* **REQUIREMENTS**:
Turn everything from the first line below down to the line containing "Open the chat", both included, into a numbered list, leaving out any blank lines.

* **MATERIAL SHOWN**:
***

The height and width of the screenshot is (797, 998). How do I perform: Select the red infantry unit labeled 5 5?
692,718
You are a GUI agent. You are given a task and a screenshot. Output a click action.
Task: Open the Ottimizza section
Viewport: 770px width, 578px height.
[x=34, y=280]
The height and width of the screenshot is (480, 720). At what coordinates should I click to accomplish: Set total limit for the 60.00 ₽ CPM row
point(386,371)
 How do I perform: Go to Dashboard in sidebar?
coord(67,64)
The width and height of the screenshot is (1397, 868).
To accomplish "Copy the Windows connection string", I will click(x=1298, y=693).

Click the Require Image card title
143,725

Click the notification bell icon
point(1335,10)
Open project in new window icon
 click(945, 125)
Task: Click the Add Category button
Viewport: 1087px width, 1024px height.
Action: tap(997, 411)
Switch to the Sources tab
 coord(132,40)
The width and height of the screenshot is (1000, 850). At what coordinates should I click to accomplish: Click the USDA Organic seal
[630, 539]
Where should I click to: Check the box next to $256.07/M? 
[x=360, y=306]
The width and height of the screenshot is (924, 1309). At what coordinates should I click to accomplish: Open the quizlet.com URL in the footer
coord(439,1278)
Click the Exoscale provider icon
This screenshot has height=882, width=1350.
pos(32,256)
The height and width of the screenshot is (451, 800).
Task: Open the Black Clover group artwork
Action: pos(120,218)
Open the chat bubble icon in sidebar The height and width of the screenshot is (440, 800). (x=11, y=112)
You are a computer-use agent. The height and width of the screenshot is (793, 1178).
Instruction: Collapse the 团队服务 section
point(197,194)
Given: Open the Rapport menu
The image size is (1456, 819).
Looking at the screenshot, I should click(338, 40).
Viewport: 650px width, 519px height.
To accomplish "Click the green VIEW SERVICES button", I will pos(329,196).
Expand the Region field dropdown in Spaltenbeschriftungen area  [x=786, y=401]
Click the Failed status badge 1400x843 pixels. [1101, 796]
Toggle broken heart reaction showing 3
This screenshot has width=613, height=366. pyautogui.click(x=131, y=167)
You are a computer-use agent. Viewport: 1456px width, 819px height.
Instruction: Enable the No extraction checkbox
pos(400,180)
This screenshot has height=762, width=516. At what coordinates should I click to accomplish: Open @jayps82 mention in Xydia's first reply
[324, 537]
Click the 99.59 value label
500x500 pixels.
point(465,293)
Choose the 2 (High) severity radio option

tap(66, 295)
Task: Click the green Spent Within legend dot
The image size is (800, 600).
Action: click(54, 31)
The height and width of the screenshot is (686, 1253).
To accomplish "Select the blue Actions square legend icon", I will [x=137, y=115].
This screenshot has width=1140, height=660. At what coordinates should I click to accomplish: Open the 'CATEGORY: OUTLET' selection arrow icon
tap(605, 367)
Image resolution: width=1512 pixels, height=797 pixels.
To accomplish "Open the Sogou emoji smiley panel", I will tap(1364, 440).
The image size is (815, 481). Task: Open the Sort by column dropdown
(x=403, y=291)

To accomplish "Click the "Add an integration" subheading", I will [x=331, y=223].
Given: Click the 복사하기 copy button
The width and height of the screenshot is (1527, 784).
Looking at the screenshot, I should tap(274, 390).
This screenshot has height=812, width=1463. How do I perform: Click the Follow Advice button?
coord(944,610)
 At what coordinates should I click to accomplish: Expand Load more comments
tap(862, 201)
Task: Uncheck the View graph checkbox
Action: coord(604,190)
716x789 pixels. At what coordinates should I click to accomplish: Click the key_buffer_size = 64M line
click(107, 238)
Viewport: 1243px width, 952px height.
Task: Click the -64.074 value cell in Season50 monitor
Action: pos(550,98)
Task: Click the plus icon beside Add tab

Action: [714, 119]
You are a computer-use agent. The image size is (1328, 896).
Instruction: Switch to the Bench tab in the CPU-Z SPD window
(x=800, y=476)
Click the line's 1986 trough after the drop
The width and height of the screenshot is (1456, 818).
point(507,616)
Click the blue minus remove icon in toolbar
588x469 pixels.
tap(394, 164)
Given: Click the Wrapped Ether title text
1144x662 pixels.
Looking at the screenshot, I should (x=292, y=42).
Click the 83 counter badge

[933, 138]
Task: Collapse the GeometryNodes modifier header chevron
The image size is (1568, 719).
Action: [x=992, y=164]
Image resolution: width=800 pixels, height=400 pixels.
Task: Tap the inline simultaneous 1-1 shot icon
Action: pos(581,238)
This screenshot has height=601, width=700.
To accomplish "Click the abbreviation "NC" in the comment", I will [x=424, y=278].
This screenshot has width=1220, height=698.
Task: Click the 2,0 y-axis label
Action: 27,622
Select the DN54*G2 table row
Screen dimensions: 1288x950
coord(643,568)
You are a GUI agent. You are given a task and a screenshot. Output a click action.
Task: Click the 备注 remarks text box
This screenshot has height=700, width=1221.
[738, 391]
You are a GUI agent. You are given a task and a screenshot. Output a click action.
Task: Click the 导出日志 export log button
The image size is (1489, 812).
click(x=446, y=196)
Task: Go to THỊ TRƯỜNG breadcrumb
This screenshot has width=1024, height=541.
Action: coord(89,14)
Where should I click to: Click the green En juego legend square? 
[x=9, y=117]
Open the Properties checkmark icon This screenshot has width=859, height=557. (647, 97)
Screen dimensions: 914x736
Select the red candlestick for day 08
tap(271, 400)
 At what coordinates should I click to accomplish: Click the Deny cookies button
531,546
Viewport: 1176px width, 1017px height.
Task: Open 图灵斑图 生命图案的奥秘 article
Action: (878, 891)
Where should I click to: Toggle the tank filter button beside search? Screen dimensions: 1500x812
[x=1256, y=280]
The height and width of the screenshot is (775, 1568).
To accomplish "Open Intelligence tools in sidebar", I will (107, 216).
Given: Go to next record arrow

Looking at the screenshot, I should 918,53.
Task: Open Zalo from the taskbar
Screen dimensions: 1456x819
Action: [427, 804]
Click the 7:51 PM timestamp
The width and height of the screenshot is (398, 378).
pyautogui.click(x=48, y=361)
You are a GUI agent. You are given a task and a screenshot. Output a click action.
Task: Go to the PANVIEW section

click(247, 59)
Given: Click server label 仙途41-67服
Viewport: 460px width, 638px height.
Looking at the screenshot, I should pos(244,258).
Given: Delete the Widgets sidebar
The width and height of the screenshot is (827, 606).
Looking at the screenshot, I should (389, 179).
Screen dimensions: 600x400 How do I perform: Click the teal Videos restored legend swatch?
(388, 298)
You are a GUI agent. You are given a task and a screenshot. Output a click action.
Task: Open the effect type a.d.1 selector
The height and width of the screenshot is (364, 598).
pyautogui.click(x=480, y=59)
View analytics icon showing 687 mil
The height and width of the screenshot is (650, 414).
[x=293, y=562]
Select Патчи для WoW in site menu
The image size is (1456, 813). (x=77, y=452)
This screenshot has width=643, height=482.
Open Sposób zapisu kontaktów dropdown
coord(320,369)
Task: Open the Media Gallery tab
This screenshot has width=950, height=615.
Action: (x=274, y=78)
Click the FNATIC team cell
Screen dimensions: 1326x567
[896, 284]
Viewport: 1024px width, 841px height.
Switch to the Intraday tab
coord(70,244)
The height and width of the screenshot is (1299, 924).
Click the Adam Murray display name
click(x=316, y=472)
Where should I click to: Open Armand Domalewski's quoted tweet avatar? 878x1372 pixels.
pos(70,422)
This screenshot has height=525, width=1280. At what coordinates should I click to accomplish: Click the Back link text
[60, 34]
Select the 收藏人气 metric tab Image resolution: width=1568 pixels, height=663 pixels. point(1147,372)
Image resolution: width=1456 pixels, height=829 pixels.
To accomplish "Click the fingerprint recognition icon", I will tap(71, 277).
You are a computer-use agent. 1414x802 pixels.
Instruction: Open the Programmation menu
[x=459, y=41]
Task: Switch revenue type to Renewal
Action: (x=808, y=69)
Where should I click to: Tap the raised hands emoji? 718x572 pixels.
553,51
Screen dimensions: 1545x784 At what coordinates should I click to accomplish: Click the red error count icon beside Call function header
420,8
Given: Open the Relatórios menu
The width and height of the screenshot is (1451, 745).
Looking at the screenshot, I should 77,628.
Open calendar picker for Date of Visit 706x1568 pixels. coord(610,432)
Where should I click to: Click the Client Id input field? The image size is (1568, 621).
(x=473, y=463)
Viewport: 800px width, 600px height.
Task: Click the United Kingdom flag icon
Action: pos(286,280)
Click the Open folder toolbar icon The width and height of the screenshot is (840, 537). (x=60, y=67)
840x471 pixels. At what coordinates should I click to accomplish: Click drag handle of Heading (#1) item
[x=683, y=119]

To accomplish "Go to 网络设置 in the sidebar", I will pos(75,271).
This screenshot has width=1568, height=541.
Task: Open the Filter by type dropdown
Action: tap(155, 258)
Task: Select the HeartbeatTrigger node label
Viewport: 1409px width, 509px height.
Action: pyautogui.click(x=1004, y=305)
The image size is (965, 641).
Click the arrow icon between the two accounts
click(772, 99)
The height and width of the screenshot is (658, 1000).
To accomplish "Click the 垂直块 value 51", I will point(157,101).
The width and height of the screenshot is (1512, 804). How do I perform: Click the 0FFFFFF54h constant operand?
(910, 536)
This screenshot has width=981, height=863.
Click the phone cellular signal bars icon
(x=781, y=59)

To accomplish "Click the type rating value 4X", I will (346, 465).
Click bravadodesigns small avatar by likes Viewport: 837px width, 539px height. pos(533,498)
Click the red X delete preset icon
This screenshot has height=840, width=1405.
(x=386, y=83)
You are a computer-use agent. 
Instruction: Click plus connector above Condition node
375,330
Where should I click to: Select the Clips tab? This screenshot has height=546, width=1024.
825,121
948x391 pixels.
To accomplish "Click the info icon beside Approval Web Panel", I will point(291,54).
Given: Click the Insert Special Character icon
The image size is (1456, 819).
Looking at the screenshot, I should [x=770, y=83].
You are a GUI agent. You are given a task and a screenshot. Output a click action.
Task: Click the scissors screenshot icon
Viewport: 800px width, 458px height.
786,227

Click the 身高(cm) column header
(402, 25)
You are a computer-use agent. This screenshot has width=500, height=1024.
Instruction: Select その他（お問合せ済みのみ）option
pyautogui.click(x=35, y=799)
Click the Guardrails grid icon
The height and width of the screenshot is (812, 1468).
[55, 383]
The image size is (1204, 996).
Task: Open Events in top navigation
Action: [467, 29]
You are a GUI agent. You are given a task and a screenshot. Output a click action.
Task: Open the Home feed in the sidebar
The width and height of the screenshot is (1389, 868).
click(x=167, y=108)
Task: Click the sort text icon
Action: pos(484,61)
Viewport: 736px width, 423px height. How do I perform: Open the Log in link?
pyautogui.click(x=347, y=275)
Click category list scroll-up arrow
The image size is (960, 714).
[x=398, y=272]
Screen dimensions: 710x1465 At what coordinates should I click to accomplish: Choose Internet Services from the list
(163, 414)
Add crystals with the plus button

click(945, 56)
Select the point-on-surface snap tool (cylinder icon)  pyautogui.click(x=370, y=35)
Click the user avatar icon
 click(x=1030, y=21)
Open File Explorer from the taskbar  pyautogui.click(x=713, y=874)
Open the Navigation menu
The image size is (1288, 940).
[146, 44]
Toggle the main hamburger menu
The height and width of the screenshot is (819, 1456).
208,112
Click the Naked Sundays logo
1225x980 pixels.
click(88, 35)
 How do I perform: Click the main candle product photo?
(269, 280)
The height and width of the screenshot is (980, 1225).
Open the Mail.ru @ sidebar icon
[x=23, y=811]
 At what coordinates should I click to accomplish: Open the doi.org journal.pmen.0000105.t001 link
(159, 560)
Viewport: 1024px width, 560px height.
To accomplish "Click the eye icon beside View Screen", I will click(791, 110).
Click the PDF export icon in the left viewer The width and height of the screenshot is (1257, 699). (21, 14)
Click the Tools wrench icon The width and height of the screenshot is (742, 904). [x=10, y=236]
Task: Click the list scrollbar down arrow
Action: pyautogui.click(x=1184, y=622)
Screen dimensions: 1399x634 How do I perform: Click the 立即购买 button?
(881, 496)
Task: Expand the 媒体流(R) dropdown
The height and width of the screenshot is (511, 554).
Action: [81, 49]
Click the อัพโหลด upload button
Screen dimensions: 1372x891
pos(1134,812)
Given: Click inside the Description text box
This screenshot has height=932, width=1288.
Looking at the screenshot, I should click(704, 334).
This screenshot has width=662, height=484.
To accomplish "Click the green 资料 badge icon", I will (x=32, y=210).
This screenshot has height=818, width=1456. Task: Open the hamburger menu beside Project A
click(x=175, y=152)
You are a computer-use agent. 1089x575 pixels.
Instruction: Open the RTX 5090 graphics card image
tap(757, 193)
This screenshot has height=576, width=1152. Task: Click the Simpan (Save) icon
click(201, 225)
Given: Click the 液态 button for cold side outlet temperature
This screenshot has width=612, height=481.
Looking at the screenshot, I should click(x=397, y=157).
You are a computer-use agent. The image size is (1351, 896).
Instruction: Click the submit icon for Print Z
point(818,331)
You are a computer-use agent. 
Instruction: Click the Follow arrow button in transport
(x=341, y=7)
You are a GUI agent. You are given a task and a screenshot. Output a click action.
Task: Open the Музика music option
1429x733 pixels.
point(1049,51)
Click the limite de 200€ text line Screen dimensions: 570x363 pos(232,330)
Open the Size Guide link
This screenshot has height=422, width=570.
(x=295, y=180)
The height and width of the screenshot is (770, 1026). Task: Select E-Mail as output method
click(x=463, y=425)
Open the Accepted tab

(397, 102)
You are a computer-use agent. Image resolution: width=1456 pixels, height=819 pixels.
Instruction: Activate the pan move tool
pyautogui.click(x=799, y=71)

***

* **EXERCISE RESPONSE**:
1. The height and width of the screenshot is (797, 998). How do I perform: Select the red infantry unit labeled 5 5?
2. 692,718
3. You are a GUI agent. You are given a task and a screenshot. Output a click action.
4. Task: Open the Ottimizza section
5. Viewport: 770px width, 578px height.
6. [x=34, y=280]
7. The height and width of the screenshot is (480, 720). At what coordinates should I click to accomplish: Set total limit for the 60.00 ₽ CPM row
8. point(386,371)
9.  How do I perform: Go to Dashboard in sidebar?
10. coord(67,64)
11. The width and height of the screenshot is (1397, 868).
12. To accomplish "Copy the Windows connection string", I will click(x=1298, y=693).
13. Click the Require Image card title
14. 143,725
15. Click the notification bell icon
16. point(1335,10)
17. Open project in new window icon
18.  click(945, 125)
19. Task: Click the Add Category button
20. Viewport: 1087px width, 1024px height.
21. Action: tap(997, 411)
22. Switch to the Sources tab
23.  coord(132,40)
24. The width and height of the screenshot is (1000, 850). At what coordinates should I click to accomplish: Click the USDA Organic seal
25. [630, 539]
26. Where should I click to: Check the box next to $256.07/M? 
27. [x=360, y=306]
28. The width and height of the screenshot is (924, 1309). At what coordinates should I click to accomplish: Open the quizlet.com URL in the footer
29. coord(439,1278)
30. Click the Exoscale provider icon
31. This screenshot has height=882, width=1350.
32. pos(32,256)
33. The height and width of the screenshot is (451, 800).
34. Task: Open the Black Clover group artwork
35. Action: pos(120,218)
36. Open the chat bubble icon in sidebar The height and width of the screenshot is (440, 800). (x=11, y=112)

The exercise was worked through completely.